#### Extrahierter Text:

Autorenporträt Jonis Hartmann: Der Spätzünder

Jonis Hartmann hat schon immer geschrieben, nur zeigte er seine Texte lange niemanden. Irgendwann traute er sich, bekam Preise und gründet jetzt eine Literaturzeitschrift.

Wagte sich mit seinen literarischen Texten erst spät aus der Deckung: Jonis Hartmann. Foto: Miguel Ferraz

Man kann ohne Übertreibung sagen: Jonis Hartmann hat seit zwei Jahren einen guten Lauf. Er war letztes Jahr Stipendiat im Künstlerhaus Eckernförde, war im Herbst für einen Monat schreibender Gast im Literaturhaus der Stadt Pazin, die liegt in Istrien und somit in Kroatien. Gerade hat er ein Manuskriptstipendium vom Land Schleswig-Holstein. Er ist in Hoisdorf im Kreis Storman aufgewachsen und etwas weiter weg in Trittau zur Schule gegangen. Außerdem wird die Handlung des anvisierten Textes in Schleswig-Holstein spielen.

#### Bereitgestellte Daten:

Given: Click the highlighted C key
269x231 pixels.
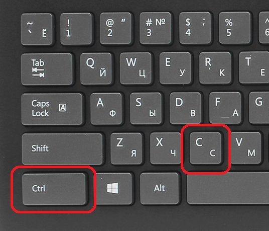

#### Zu erledigende Aufgaben:
**A)** Gib aus dem Porträt über Jonis Hartmann alles von „Autorenporträt Jonis Hartmann: Der“ bis hinunter zu „jetzt eine Literaturzeitschrift.“ wortgetreu aus.
**B)** Greif das Porträt über Jonis Hartmann dort auf, wo es aufhört, und schreib es weiter.

#### Ergebnisse der Übung:
**A)**
Autorenporträt Jonis Hartmann: Der Spätzünder

Jonis Hartmann hat schon immer geschrieben, nur zeigte er seine Texte lange niemanden. Irgendwann traute er sich, bekam Preise und gründet jetzt eine Literaturzeitschrift.

**B)**
Er schreibt Kurzprosa, Lyrik, knappe Erzählungen. Er verfasst Rezensionen (über Literatur, aber auch über Architektur). Er übersetzt, ist einer von fünf Köpfen der Gruppe Foundintranslation. Er organisiert Lesungen wie die Reihe Ahab, die örtliche Autoren vorstellt, und die Reihe Hafenlesung, die das Sujet des Hafens als Ort, wo Menschen aus allen möglichen Ländern zusammentreffen, ernst nimmt, und nach drei Jahren Literaten aus Somalia und Indien, aus Indonesien und Brasilien, aus Russland und Schweden vorweisen kann.

Googlebar erst seit 2014

Sein Schreibtisch steht im Writers Room, einer Arbeits­etage für Autoren in Hamburg-Bahrenfeld, die von einem Verein getragen wird. Letztes Jahr war er dessen Vorsitzender. Er schaut schon jetzt auf kommende Projekte bis ins Jahr 2019 hinein. Er sagt: „Wenn ich morgens aufwache, weiß ich gleich, was ich zu tun habe, jeden Tag.“ Er schläft gern, und er schläft auch gern lange. Er sagt: „Ich bin eigentlich immer entspannt.“ Und er sagt: „Wenn man vor 2014 nach mir gegoogelt hätte, es wäre nichts herausgekommen, absolut nichts.“

Die Albphilharmonie (mit Frietzsche und Claire Walka): 14. 9., 20.15 Uhr, Salon Stoer, Fischmarkt 6, Hamburg.

28. 9., 20 Uhr, Künstlerhaus Schleswig-Holstein, Ottestraße 1, Eckernförde.

mit Stephan Roiss und Annkathrin Wett: 1. 10., 15 Uhr, Schmidt Theater, Spielbudenplatz 24, Hamburg.

19. 10., 20 Uhr, Golem, Große Elbstraße 14, Hamburg.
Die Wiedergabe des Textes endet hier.